The first thing I noticed was that even though the previous owner modified the seat for a larger rider, I needed more room. So I borrowed a pair of apes and a leftover Walmart seat to see what kind of potential it had.



Not too shabby…. But the original red wasn’t what I wanted. I had already ordered some the metallic olive green used on Jeep Wranglers when I saw what the primer looked like on the bike.

A set of 18” apes, Felt grips & seat, and a new sprocket started to round out the new flat paint.





As a swap meet tribute, this bike needed some storage space. A military theme had started to grow, so I figured I’d help it along. A trip to the surplus store netted some ammo cans.



I wasn’t sure what size I wanted, but I knew I wanted to add tail lights, so I only got enough cans for one side. The large can was going to hit both the ground and my leg so I went with the “small” one.



Between the weight of the can and whatever project parts I picked up I knew it was going to have to be solidly mounted.



I took some aluminum angle stock and cut two notches that would hook over the frame.

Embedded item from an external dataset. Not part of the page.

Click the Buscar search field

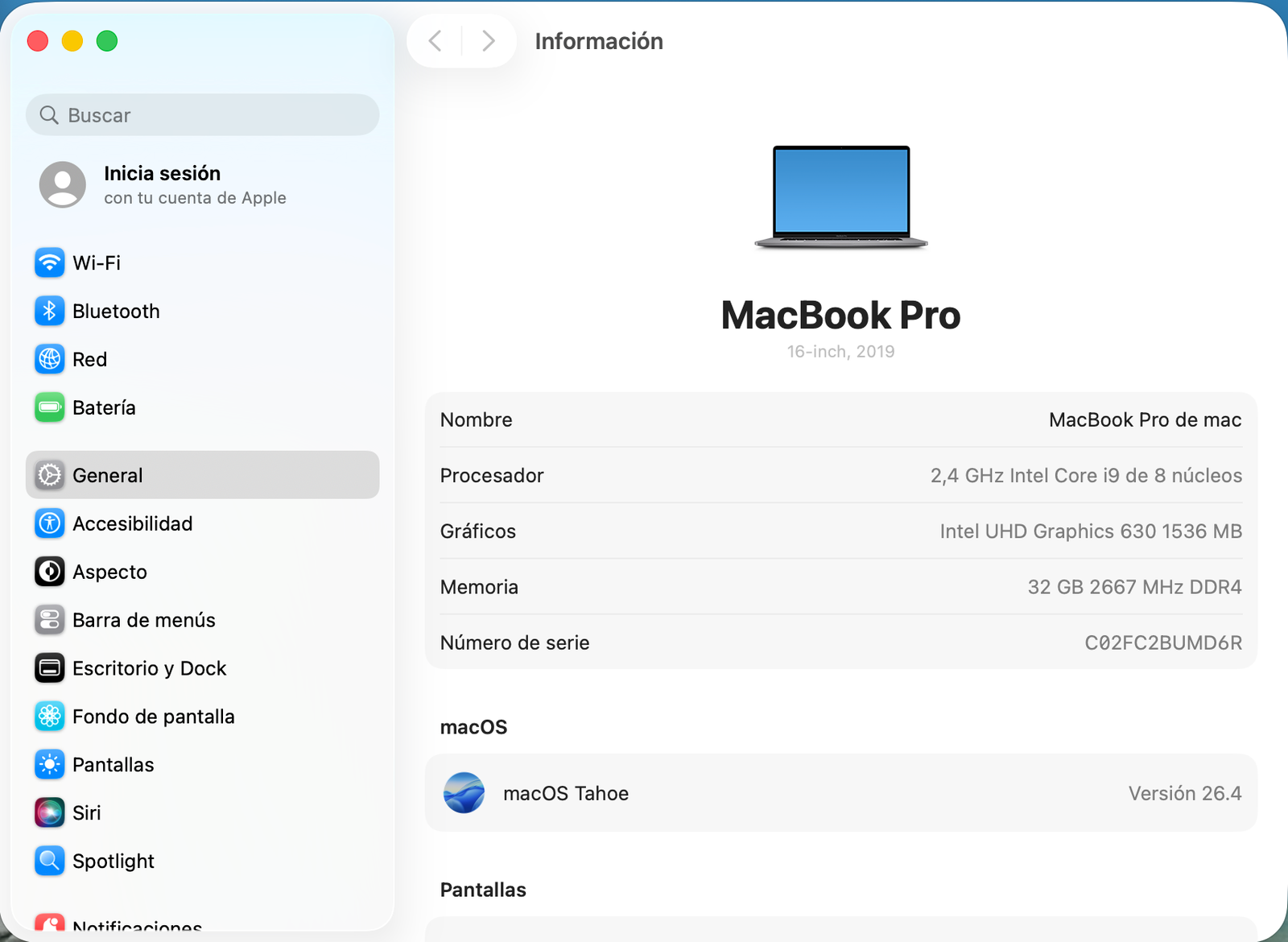(202, 115)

I made it so that it bolts to the original reflector mount. More angle stock was notched and bent to make the tray. Some flat stock and expanded mesh were added and the whole thing was riveted together. The center of the tray is supported on the axle nut.

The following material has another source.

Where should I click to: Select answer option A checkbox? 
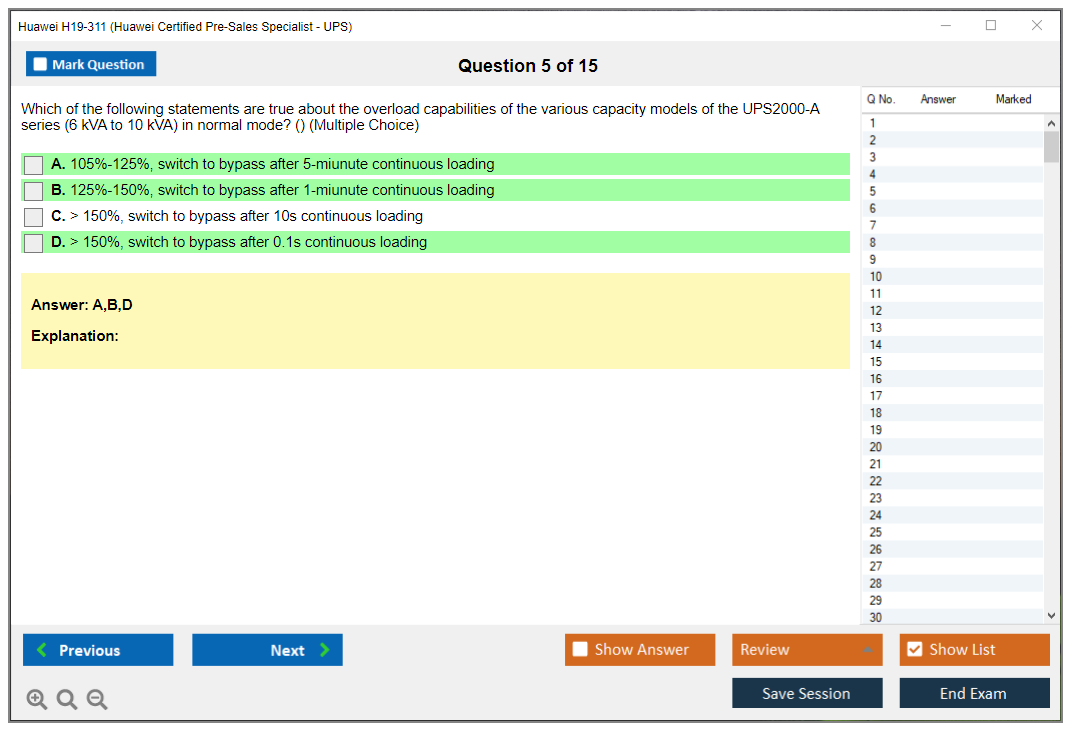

The storage was coming along great, but if I planned on actually riding this thing I was going to need a seat. Like I said before, I needed more room. The apes were going to give me enough leeway to put the seat pretty much wherever I wanted. Since that’s the case, let’s move it as far back as I can get away with. With a long seat post, a MAPP torch, and some elbow grease I got that seat way back. Unfortunately that long post was not going to be able to hold solidly without some support. I bent up two pieces of steel flat stock and bolted them to the dropouts. A piece of allthread holds the supports and the seat clamp all together.





Okay, so now that I had a place to sit, it was time to get moving on those tail lights. A pair of baby bee lights with smoked lenses was a good place to start. A quick coat of black covered the chrome. The two AAA’s are mounted inside the seat support and the switch is mounted in the other reflector mount.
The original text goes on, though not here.